What you are asked to do: Return every line of the data below exactly, but do not include the images.

Excerpts from a dataset
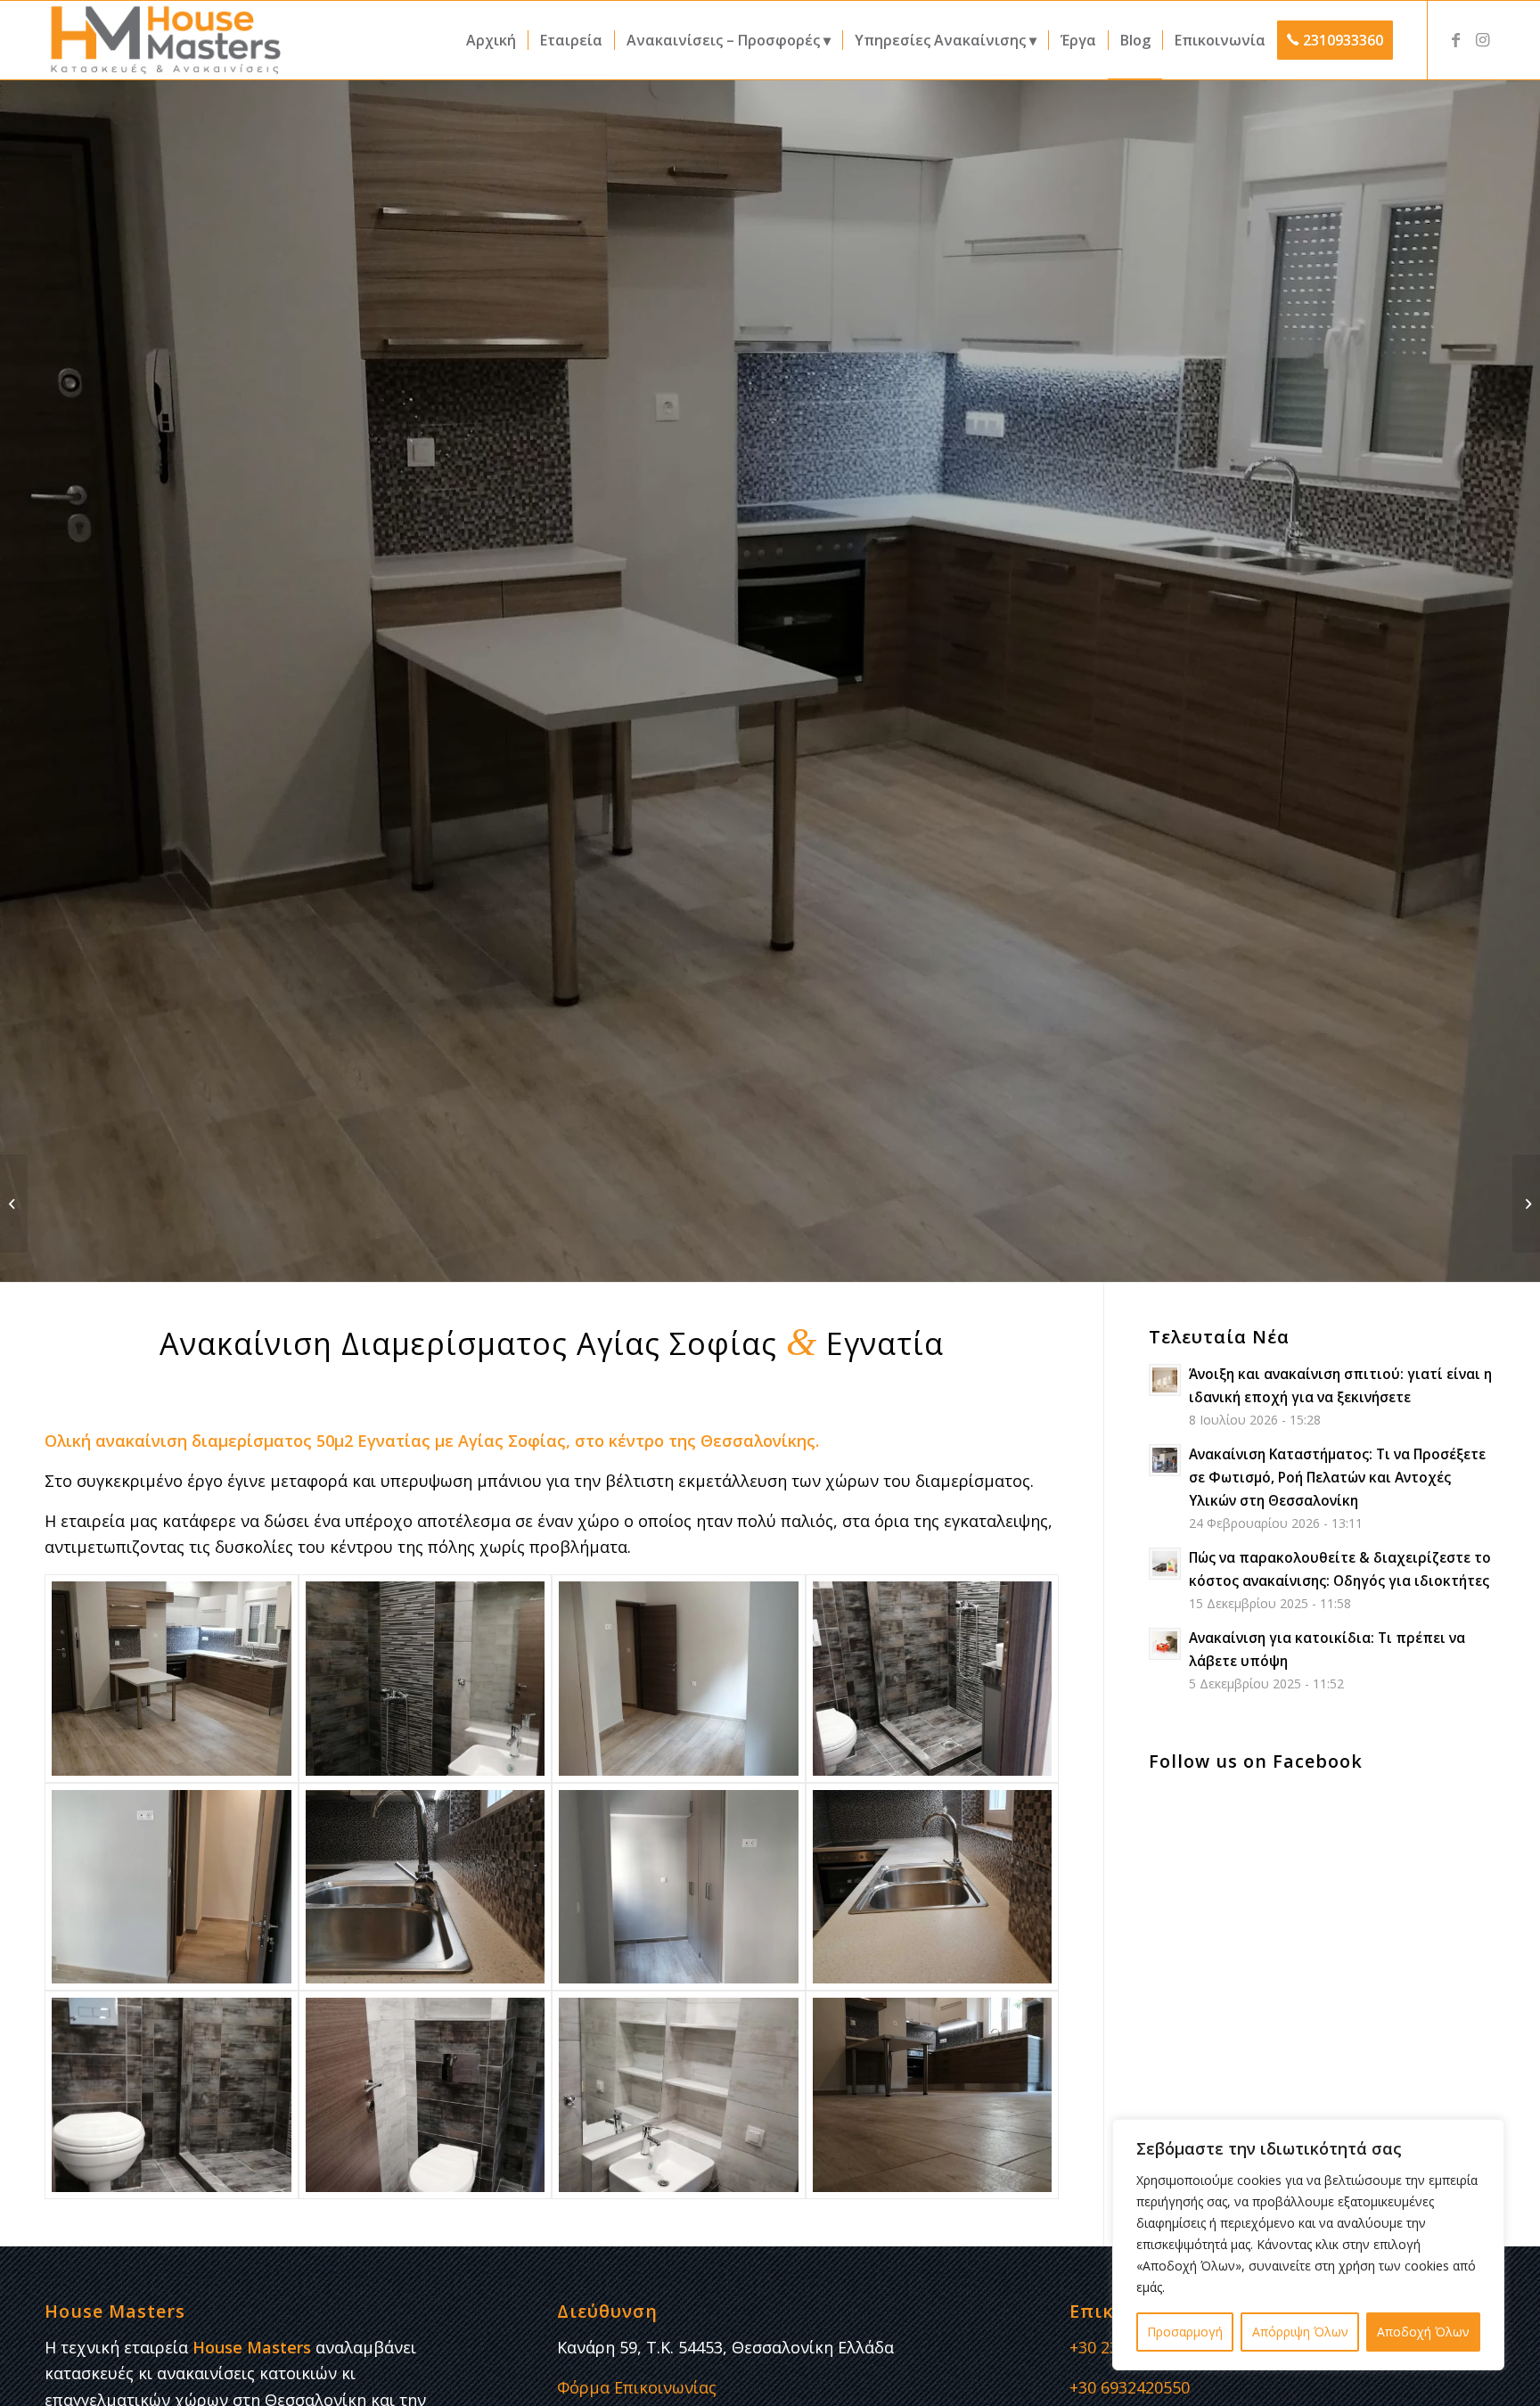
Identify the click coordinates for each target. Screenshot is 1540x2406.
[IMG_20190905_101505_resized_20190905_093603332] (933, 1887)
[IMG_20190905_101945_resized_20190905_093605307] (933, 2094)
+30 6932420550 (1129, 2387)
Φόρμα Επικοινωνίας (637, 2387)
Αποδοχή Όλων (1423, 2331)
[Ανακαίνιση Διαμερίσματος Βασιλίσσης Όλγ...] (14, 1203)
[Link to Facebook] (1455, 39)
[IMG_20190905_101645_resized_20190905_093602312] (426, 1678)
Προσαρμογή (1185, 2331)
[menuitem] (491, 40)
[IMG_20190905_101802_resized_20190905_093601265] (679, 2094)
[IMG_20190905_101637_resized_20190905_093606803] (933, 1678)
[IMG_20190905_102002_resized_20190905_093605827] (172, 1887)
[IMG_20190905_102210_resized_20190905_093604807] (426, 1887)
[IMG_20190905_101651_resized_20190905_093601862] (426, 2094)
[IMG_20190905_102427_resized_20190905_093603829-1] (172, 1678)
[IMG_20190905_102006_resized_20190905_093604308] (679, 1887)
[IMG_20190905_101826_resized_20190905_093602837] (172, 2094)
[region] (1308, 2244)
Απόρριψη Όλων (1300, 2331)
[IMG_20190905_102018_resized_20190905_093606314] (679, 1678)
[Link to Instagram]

Exercise result:
Identify the click coordinates for each target. Screenshot is 1540x2406.
[IMG_20190905_101505_resized_20190905_093603332] (933, 1887)
[IMG_20190905_101945_resized_20190905_093605307] (933, 2094)
+30 6932420550 (1129, 2387)
Φόρμα Επικοινωνίας (637, 2387)
Αποδοχή Όλων (1423, 2331)
[Ανακαίνιση Διαμερίσματος Βασιλίσσης Όλγ...] (14, 1203)
[Link to Facebook] (1455, 39)
[IMG_20190905_101645_resized_20190905_093602312] (426, 1678)
Προσαρμογή (1185, 2331)
[menuitem] (491, 40)
[IMG_20190905_101802_resized_20190905_093601265] (679, 2094)
[IMG_20190905_101637_resized_20190905_093606803] (933, 1678)
[IMG_20190905_102002_resized_20190905_093605827] (172, 1887)
[IMG_20190905_102210_resized_20190905_093604807] (426, 1887)
[IMG_20190905_101651_resized_20190905_093601862] (426, 2094)
[IMG_20190905_102427_resized_20190905_093603829-1] (172, 1678)
[IMG_20190905_102006_resized_20190905_093604308] (679, 1887)
[IMG_20190905_101826_resized_20190905_093602837] (172, 2094)
[region] (1308, 2244)
Απόρριψη Όλων (1300, 2331)
[IMG_20190905_102018_resized_20190905_093606314] (679, 1678)
[Link to Instagram]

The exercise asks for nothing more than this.